Figure 8.4 says it all imho. $r'$ is the position vector in the frame of reference of CM, so when you calculate those terms (the ones that vanish) it is like you are in the frame of reference of CM, regardless if the whole calculation is done in the frame of reference of another point that is taken as origin , different than CM.
so in a nutshell it is
$$\int \vec{r'} dm=\vec{0}$$
$$\int \vec{r} dm=M\vec{R}$$

 

[Delta2]

Ok I might not have explained it very well but here is a better (i think) explanation.

From figure 8.4 it is $\vec{r'}=\vec{r}-\vec{R}$ hence integrating both sides we get $$\int\vec{r'}dm=\int\vec{r}dm-\int\vec{R}dm=M\vec{R}-\vec{R}M=0$$

 

[Rikudo]

It's nice to meet you again!

Ok I might not have explained it very well but here is a better (i think) explanation.

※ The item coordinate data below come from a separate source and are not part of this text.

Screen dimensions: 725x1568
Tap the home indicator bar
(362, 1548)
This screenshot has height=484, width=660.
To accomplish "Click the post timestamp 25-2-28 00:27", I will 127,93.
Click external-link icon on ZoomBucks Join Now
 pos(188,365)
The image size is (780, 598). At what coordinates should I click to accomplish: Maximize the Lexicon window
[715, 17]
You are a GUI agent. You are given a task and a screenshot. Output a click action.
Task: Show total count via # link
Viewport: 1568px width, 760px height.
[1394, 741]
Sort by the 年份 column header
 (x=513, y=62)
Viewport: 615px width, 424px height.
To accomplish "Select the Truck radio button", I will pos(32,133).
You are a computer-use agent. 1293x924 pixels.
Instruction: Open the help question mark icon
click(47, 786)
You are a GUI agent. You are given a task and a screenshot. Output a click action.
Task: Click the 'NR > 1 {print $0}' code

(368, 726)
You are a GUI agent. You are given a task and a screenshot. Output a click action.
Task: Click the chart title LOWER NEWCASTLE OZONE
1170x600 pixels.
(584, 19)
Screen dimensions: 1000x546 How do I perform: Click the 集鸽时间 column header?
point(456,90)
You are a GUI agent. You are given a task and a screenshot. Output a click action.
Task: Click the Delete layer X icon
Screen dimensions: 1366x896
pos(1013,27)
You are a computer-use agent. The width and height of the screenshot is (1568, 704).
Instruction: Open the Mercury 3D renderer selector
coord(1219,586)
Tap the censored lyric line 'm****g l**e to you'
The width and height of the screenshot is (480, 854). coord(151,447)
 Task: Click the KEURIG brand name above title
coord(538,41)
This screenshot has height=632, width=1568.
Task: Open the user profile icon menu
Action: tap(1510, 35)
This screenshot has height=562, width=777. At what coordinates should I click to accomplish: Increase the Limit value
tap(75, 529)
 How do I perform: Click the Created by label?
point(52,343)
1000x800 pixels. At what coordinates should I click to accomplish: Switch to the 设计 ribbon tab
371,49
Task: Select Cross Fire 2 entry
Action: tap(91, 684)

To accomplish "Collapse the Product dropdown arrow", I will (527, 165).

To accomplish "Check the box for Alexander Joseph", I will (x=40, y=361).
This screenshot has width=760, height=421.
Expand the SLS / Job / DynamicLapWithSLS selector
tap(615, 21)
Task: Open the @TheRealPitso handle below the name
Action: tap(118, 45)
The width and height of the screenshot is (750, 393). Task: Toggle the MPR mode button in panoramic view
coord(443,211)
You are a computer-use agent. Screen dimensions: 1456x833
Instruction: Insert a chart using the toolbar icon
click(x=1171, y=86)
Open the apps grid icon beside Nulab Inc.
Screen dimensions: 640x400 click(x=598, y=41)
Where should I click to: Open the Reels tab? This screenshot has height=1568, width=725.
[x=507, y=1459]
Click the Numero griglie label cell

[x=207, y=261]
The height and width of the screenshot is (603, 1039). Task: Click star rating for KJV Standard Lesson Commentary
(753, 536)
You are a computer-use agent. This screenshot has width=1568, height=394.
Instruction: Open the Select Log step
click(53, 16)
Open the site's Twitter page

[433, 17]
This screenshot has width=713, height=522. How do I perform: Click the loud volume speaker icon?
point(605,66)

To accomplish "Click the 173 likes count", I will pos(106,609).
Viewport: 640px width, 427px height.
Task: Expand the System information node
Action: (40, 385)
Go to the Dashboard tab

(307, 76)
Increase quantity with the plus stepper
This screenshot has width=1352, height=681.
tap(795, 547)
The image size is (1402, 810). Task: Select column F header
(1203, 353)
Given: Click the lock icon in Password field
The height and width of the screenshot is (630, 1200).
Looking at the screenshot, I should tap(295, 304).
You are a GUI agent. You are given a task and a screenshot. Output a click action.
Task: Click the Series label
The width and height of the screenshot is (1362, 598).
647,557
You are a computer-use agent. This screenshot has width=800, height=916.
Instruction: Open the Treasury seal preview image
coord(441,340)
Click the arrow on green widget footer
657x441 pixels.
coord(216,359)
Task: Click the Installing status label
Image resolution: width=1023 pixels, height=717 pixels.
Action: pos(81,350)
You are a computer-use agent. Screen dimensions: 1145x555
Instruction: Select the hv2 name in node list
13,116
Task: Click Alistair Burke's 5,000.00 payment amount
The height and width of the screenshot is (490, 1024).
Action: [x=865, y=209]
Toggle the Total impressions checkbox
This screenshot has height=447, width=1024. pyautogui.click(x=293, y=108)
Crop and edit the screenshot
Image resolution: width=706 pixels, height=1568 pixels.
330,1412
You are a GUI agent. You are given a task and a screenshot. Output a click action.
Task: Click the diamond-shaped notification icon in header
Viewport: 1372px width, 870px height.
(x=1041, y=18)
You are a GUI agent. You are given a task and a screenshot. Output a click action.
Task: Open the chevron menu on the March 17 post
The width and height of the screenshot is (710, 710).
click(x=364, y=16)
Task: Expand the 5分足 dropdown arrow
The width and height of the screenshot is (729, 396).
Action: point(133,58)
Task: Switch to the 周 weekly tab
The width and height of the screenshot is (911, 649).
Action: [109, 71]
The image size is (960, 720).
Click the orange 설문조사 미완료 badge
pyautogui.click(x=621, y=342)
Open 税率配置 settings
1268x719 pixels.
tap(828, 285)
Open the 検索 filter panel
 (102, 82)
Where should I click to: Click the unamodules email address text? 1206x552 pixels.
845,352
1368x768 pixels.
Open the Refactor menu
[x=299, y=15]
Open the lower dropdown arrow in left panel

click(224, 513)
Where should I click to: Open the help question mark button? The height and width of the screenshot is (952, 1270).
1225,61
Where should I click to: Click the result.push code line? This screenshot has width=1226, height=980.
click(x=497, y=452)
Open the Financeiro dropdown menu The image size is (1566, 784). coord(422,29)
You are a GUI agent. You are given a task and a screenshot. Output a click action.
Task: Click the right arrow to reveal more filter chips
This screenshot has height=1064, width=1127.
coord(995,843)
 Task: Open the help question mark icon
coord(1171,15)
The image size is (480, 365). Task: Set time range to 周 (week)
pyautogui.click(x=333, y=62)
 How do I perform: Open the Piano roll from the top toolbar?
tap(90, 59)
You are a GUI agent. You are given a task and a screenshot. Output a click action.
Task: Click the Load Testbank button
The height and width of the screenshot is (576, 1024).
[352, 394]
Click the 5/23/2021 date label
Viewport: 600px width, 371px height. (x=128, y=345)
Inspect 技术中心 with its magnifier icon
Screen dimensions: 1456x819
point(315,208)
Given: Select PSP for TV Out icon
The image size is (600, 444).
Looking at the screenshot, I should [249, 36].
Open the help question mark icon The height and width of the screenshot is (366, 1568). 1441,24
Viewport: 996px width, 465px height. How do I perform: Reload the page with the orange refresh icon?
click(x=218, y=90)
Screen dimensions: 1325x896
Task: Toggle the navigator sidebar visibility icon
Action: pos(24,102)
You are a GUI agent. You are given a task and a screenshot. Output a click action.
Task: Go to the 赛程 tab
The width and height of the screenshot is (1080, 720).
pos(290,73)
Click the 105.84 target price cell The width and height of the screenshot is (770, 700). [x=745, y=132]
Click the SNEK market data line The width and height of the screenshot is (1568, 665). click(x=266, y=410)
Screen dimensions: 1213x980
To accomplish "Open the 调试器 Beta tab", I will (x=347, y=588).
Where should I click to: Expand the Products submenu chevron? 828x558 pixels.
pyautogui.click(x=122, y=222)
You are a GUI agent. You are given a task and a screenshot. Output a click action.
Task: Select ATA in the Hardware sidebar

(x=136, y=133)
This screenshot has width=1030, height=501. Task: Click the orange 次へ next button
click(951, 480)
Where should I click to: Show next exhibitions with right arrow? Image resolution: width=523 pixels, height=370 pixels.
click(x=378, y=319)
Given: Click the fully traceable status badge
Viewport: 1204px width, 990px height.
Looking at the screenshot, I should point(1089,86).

From figure 8.4 it is $\vec{r'}=\vec{r}-\vec{R}$ hence integrating both sides we get $$\int\vec{r'}dm=\int\vec{r}dm-\int\vec{R}dm=M\vec{R}-\vec{R}M=0$$

But, isn't $\int V \times r' \,dm = V\int r'\, sin\alpha$ since it is a cross product? (With $\alpha$ is the angle between vector$V$and vector $r'$).
Then, to find $\int r'\, sin\alpha$, we need to multiple both sides by $sin \alpha$ before integrating it.
$$\int\vec{r'} sin (\alpha)dm=\int\vec{r}sin (\alpha) dm-\int\vec{R}sin (\alpha) dm$$

 

[Delta2]

No , you confuse $$\int\vec{V}\times\vec{r'} dm=\vec{V}\times\int\vec{r'}dm$$ with $$\int|\vec{V}\times\vec{r'}|dm=|\vec{V}|\int|\vec{r'}|\sin a dm$$, the first above gives a vector as result(where in the integration opposite vectors cancel out), while the second gives a number greater than zero (where in the integration opposite vectors don't cancel out, because we take their magnitude).

 

[Rikudo]

No , you confuse $$\int\vec{V}\times\vec{r'} dm=\vec{V}\times\int\vec{r'}dm$$ with $$\int|\vec{V}\times\vec{r'}|dm=|\vec{V}|\int|\vec{r'}|\sin a dm$$, the first above gives a vector as result(where in the integration opposite vectors cancel out), while the second gives a number greater than zero (where in the integration opposite vectors don't cancel out, because we take their magnitude).

OK

 

[Rikudo]

it is like you are in the frame of reference of CM, regardless if the whole calculation is done in the frame of reference of another point that is taken as origin

So, we use the origin and CM frame of reference. but, how is it possible to use two different frames at the same time?